→ WORK TO BE COMPLETED: Lines below that include the word "agent" should each be copied.

Start of INPUT

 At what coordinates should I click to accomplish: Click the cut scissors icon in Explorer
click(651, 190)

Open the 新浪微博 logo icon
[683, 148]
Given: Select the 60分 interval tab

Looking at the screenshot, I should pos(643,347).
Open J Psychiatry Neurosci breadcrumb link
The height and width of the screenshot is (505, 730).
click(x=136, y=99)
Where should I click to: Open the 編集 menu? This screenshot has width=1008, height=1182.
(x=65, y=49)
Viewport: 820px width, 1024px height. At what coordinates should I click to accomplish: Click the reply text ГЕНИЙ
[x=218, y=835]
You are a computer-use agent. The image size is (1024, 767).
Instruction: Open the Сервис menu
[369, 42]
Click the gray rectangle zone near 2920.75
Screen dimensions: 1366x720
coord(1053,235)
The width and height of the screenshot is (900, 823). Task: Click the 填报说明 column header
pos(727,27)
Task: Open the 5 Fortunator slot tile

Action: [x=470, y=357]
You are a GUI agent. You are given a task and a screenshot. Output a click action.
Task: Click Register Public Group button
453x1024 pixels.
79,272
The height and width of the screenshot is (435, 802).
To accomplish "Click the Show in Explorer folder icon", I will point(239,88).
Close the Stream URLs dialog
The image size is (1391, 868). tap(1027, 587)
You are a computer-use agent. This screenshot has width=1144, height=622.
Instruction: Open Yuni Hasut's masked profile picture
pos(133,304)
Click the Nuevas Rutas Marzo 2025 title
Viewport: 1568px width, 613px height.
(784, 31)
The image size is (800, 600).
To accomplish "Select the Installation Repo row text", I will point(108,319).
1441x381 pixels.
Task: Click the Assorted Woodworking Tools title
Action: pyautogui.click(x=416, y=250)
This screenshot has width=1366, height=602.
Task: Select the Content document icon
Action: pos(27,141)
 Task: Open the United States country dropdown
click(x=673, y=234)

End of INPUT

→ RESULT:
You are a computer-use agent. The image size is (1024, 767).
You are a GUI agent. You are given a task and a screenshot. Output a click action.
You are a computer-use agent. This screenshot has width=1144, height=622.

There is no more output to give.